EXCERPT PROVIDED:
++++++++

Physics (PHYS-GH)

This course introduces the students to the wealth of information on cellular processes gained using biophysical approaches that is not accessible using traditional techniques. Emphasis will be put on biologically relevant questions that state‐of‐the‐art single molecule biophysical techniques were able to address. Topics include: biopolymer mechanics, protein‐nucleic acid interaction, protein structure and dynamics, membrane dynamics, cytoskeletal dynamics, motor proteins, cell shape and motility, cell communication and cell‐cell interaction, tissue mechanics. Understanding these processes will be framed within the realm of equilibrium and non‐equilibrium statistical mechanics. Examples of single molecule experiments that allowed testing an extending concepts of statistical physics will be discussed.

++++++++

EXERCISE DATA:
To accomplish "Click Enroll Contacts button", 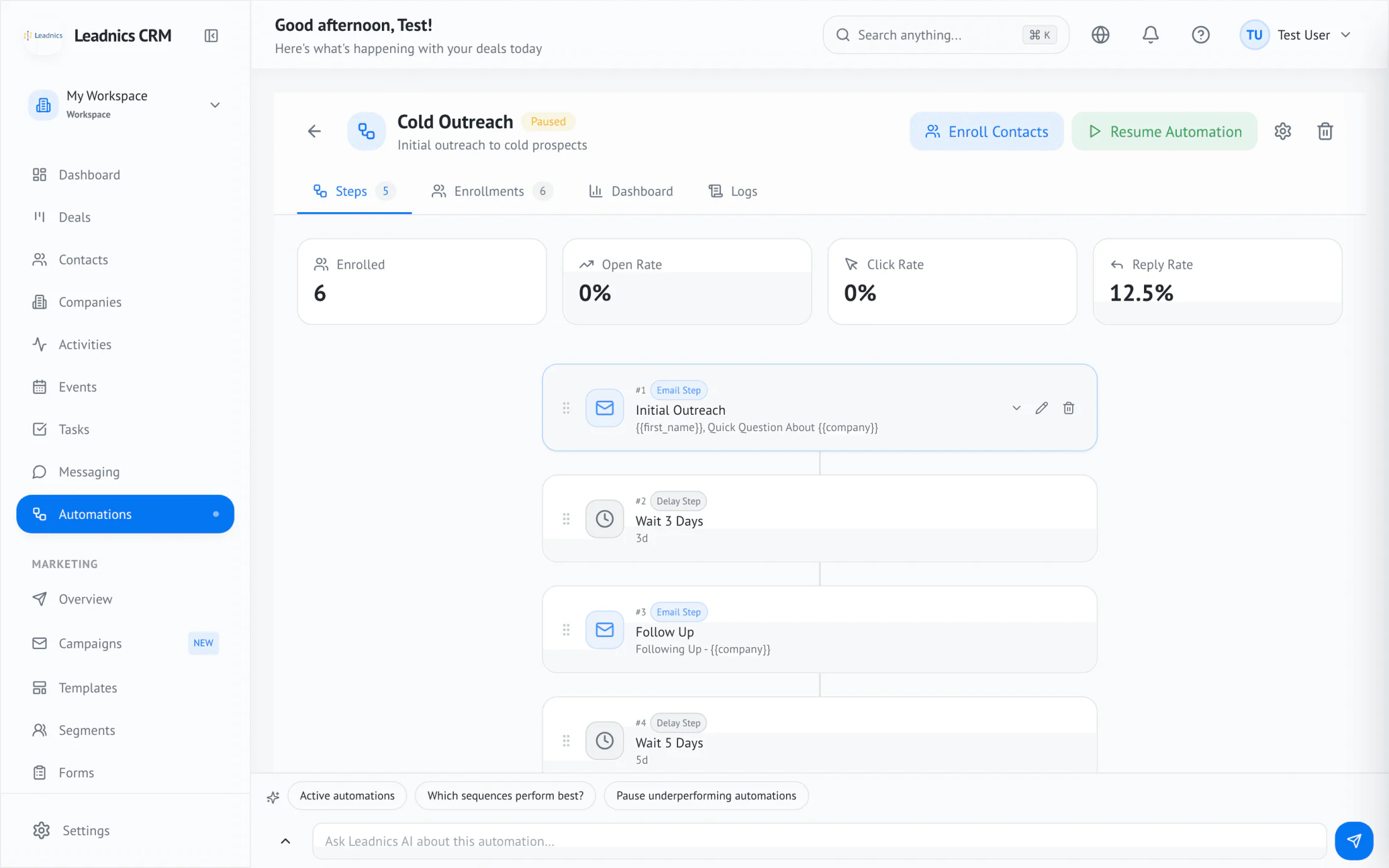I will click(986, 131).
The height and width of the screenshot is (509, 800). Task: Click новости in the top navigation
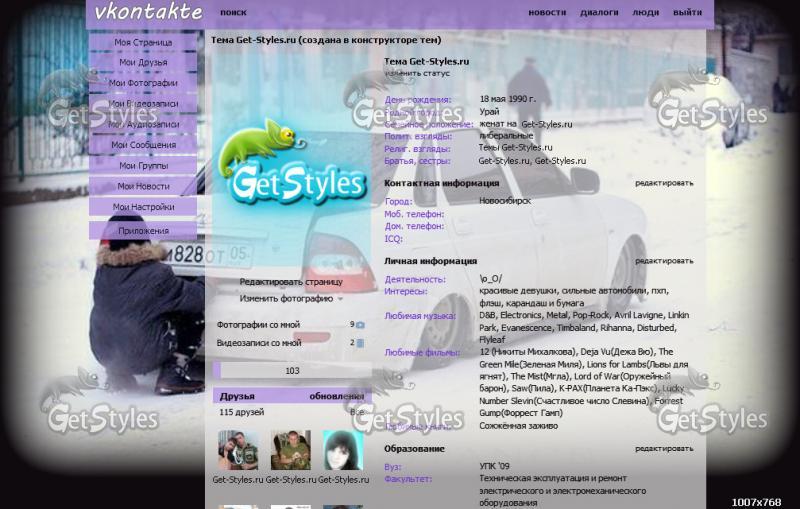coord(547,13)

++++++++

YOUR ASSIGNMENT:
Answer these questions about the physics course description:
(a) What department label and code appear in its header?
(b) Within which branches of statistical mechanics will understanding these cellular processes be framed?
(c) What kind of techniques does the course emphasize for addressing biologically relevant questions?

TASK OUTPUT:
(a) Physics (PHYS-GH)
(b) Equilibrium and non-equilibrium statistical mechanics
(c) State-of-the-art single molecule biophysical techniques